Proteomics analysis reveals the mechanism of anemoside B4 in treating clinical mastitis in dairy cows

(1) Background: The therapeutic efficacy of AB4 in cows with CM is well-established, but the specific mechanism remains to be explored. This study was based on Label free relative quantitative proteomics technology to reveal the internal mechanism of AB4 treatment of CM; (2) Methods: Twelve healthy Chinese Holstein cows (group C) and twelve Chinese Holstein cows (group T) with CM were selected. Administer 30 mL of AB4 via intramuscular injection to cows with CM once per day, for 7 consecutive days.

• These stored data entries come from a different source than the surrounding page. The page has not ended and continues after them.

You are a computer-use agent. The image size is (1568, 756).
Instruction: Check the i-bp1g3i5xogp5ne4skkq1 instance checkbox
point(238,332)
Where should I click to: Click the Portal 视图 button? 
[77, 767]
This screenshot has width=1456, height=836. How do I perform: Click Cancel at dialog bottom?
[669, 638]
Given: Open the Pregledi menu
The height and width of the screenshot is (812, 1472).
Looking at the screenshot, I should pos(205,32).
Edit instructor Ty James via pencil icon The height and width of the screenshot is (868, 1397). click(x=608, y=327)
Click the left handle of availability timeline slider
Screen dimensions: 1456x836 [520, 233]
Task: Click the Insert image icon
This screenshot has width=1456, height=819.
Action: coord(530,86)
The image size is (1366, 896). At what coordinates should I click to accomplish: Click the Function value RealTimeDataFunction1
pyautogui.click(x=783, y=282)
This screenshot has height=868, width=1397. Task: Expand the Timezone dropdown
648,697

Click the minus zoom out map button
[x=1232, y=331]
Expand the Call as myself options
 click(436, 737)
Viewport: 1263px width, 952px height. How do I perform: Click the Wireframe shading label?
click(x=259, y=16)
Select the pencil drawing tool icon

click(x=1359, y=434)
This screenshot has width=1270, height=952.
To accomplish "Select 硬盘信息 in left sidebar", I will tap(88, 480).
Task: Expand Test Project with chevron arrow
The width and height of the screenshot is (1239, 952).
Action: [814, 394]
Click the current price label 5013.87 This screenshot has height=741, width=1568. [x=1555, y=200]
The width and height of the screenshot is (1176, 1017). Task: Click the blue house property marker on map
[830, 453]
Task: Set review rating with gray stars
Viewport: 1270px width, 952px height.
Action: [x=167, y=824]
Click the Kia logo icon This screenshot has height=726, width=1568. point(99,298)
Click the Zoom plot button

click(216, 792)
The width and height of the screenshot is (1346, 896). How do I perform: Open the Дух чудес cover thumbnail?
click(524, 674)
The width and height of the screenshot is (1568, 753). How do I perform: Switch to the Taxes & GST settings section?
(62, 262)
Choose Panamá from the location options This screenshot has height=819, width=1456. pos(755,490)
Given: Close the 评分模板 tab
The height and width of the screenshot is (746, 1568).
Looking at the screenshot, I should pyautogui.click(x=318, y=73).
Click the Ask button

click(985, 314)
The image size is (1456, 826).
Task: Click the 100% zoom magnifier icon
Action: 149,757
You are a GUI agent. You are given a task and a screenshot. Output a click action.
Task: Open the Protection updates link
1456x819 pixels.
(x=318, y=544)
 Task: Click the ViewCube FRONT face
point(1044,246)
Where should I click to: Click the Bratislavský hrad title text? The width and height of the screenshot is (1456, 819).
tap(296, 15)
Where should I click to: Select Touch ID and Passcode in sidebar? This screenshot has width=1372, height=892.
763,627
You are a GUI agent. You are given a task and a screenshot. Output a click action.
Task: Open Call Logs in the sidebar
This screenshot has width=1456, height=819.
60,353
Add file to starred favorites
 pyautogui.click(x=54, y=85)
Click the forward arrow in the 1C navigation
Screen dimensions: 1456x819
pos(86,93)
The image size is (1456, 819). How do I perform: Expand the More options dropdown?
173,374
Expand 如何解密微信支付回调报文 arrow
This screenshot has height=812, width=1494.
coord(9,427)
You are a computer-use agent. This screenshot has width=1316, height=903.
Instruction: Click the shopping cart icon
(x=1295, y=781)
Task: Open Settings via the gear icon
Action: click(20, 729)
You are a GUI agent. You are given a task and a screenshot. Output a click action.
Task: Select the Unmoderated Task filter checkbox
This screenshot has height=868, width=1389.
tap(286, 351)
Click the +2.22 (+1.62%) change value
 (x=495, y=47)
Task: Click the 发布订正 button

The tail venous blood of group C on any day and group T before medication on day 1 (designated as T1) and after medication on day 7 (designated as T2) were collected. Randomly divide the samples from each of the three groups into three subgroups (three biological replicates, with each replicate consisting of an equal mixture of four plasma samples). They are labelled C1, C2, C3 and T1-1, T1-2, T1-3, T2-1, T2-2, T2-3. The differential proteins of AB4 in the treatment of CM were screened and bioinformatic analysis was performed; (3) Results: AB4 could regulate the levels of HSPs and other proteins, participate in chemokine signal transduction, leukocyte migration across endothelial cells, MAPKs pathway and other pathways to improve the inflammatory response of the body. In addition, the cured cows showed significantly higher complement lev-els, b-defensin 12 levels, and the ability to regulate lipid metabolism compared to diseased and healthy cows, suggesting that AB4 can directly activate C2, triggering downstream responses to activate the complement system, while stimulating defensins secretion and regulating lipid metabolism.